A leader has to hold his fellow players accountable, the UK coach continued, but he also has to know when to drop the tough-guy persona and turn into a “loving” teammate himself.
“And to be a championship teammate, you have to hold them accountable to the point where you’re not afraid of them getting mad, and then know that you can go save it after,” Pope said. “And then be willing to be humble about it — and be loving enough about it — to actually go fix it after.
“It’s kind of like telling the truth — the hard truth, the whole truth, the brutal truth — and then make sure you put your arm around your teammate after. And that process happens not once. It happens every day, multiple times, if we do it right.”
Lowe said his first couple of weeks at Kentucky were spent having conversations about how to lead a new group of guys that he’d never played with before.
As the weeks went on, he spent a lot of time off the court with Otega Oweh, the team’s star player. He grew close to fellow transfer Denzel Aberdeen, a likely starter in the backcourt. Lowe speaks with pride about freshman guard Jasper Johnson’s potential and being there to guide him through his first season of college. He speaks with humility about watching and listening to Collin Chandler — a sophomore, but a UK returnee — as he learned the ropes of Pope’s system.
Other players from across the positional spectrum have complimented his approach so far.
“What people don’t want to hear, they gotta hear at times,” Aberdeen said. “And he also makes sure that he keeps himself in check, too. He’s not just chirping on one guy. It’s everybody. He’s just letting us know what we have to do to get better, which is great. He pushes us to get better.”

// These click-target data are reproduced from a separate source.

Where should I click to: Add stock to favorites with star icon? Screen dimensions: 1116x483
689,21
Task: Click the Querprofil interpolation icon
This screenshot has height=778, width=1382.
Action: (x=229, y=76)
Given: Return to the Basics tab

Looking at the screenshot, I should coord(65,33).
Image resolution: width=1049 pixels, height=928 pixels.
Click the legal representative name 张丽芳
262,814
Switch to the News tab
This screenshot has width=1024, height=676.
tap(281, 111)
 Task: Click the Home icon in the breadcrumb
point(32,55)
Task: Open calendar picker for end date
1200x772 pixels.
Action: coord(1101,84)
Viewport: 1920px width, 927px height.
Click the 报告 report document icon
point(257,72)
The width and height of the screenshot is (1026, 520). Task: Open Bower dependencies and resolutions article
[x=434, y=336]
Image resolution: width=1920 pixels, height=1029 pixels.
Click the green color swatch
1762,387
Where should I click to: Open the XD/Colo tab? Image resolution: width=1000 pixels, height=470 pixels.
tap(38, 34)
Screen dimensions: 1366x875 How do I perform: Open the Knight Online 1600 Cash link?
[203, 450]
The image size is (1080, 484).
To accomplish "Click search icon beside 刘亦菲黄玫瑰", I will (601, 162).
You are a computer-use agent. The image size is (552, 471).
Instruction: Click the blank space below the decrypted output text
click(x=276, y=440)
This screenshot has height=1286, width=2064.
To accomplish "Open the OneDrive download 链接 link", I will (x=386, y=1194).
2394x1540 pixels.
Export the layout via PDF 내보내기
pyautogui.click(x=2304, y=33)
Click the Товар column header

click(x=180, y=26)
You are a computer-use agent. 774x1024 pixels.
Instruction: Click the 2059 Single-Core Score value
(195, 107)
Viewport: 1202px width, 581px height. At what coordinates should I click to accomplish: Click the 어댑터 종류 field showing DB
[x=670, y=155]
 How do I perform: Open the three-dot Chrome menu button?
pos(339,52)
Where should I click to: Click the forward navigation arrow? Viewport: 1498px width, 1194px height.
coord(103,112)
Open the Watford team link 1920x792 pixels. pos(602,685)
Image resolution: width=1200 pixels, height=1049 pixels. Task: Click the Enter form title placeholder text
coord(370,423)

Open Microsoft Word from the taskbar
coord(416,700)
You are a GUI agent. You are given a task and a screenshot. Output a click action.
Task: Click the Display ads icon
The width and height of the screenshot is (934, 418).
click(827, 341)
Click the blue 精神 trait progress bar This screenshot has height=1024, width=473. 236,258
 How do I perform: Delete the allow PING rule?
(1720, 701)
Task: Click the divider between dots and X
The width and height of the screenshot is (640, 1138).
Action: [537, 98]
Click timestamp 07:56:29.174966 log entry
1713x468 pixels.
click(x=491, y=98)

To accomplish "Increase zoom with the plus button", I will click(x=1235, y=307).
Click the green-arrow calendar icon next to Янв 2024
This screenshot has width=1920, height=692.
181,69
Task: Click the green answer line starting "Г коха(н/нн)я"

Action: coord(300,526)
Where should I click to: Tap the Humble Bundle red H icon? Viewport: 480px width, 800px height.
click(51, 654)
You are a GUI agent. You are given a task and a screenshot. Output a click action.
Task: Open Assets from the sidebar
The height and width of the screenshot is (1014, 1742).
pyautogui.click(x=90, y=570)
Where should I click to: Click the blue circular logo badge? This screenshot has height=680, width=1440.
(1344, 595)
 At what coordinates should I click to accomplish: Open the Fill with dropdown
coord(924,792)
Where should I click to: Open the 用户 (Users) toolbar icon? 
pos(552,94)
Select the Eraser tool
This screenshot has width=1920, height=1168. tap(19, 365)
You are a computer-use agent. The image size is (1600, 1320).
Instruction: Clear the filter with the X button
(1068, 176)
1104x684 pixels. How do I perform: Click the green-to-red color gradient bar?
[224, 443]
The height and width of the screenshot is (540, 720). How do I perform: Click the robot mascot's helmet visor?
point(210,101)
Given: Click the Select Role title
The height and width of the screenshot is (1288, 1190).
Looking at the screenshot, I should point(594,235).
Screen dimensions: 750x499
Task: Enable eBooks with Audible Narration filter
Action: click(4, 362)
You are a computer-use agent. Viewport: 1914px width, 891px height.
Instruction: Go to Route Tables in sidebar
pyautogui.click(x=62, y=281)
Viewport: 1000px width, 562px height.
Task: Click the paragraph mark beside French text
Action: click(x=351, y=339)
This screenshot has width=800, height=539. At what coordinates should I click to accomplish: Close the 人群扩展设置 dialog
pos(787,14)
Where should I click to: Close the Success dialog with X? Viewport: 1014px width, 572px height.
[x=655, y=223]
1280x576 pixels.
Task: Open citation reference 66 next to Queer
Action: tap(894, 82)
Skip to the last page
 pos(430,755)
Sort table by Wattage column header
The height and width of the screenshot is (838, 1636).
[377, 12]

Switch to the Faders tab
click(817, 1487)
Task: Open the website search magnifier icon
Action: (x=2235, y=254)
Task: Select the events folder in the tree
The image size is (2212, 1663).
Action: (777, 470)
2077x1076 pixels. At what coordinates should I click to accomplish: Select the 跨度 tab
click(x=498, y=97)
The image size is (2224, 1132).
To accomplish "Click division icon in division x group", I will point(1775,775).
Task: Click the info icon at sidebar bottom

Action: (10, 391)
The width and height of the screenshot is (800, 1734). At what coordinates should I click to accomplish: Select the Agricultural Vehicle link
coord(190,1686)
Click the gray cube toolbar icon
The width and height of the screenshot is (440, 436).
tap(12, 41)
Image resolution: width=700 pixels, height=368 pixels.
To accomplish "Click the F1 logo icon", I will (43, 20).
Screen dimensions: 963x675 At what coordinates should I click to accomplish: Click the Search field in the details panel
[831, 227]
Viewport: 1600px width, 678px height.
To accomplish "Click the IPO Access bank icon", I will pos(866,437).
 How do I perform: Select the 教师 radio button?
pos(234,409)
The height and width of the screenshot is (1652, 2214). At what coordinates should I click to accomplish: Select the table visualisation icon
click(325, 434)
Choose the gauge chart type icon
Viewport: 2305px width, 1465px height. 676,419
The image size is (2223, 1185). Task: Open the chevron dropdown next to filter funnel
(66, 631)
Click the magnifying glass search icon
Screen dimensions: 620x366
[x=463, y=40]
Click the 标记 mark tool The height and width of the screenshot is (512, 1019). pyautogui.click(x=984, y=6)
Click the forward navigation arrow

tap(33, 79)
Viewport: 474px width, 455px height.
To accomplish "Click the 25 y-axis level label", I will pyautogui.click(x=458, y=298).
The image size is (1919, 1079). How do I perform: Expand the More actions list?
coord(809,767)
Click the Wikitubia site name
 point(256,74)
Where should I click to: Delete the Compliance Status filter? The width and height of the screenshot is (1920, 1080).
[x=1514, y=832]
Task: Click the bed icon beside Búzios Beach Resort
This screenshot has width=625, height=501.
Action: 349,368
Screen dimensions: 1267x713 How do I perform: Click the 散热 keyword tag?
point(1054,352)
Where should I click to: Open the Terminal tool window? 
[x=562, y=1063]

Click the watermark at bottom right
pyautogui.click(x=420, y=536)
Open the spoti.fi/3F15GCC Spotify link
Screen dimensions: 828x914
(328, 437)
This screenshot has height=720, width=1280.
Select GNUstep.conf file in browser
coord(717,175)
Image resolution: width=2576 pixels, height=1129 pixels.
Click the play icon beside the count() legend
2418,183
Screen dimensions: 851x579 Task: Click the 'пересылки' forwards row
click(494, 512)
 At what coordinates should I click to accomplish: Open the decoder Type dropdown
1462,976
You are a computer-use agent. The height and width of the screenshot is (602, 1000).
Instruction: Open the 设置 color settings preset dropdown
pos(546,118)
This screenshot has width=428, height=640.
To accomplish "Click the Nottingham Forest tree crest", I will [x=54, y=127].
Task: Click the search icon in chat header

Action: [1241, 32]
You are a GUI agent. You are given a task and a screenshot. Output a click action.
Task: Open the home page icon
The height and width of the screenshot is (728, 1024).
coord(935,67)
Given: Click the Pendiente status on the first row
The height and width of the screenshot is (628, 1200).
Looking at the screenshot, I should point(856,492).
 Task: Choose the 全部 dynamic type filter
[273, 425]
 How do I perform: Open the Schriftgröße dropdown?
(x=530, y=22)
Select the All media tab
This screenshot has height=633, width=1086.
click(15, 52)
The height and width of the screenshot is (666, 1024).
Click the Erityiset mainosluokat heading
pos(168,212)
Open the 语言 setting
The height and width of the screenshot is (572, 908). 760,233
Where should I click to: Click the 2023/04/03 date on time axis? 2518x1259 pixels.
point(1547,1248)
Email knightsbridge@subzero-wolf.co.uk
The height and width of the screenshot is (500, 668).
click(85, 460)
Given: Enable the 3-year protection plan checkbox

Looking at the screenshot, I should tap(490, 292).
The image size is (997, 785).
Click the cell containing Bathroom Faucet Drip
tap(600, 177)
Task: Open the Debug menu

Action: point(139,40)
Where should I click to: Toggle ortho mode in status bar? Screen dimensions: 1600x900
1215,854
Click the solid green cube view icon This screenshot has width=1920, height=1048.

Oweh said that even extends to the coaching staff.
“He’s very vocal. What he’s thinking, he’s just gonna say it,” he said. “Even in film, if something doesn’t make sense or it’s just not clicking — or if he thinks the coach made a mistake or something — he’s gonna hold everybody to it. Like, ‘Oh, that’s not right. No, that’s not what you told us before.’ He’s gonna hold everyone to it.”
Oweh, typically mild-mannered in interview settings, seemed on the verge of cracking up as he recalled scenes of Lowe talking back to coaches. Is it good to have someone like that on the team?
“I think it’s good. I don’t know what the coaches think. They’ve probably never seen something like that,” he said with a smile. “But I like it.”
Pope likes it, too. But he wants it to be balanced. And that’s going to take time.
Just like a player is never a finished product — especially in college — a leader always has room to grow, particularly a 21-year-old tasked with being the coach on the floor for a mostly new roster with realistic national title expectations.
Lowe obviously isn’t shy. His teammates take notice when he speaks. As the season goes on, some will be rubbed the wrong way by those words. He’ll have to remain aware of all of those dynamics while also playing to his potential on the court.
It won’t be easy, but it will be necessary for this team to reach its ceiling. And Pope thinks he’s found the right player for the job.
“He needs reps doing this, and he needs coaching doing this, but I think he’s got the capacity to be great at it, because there’s that seed of him,” he said. “Especially in today’s world, there are so many people that are willing to be insanely critical in a tweet or a post hidden behind no name. But when they’re face to face, they only tell you what you want to hear. Right? I think that’s probably the norm now.
“And so when you find somebody that’s willing to love you, but look you in the eye and be like, ‘That’s not OK, man. Step it up.’ And do it with some passion. I just don’t think that’s a common personality trait right now, and it’s really important.”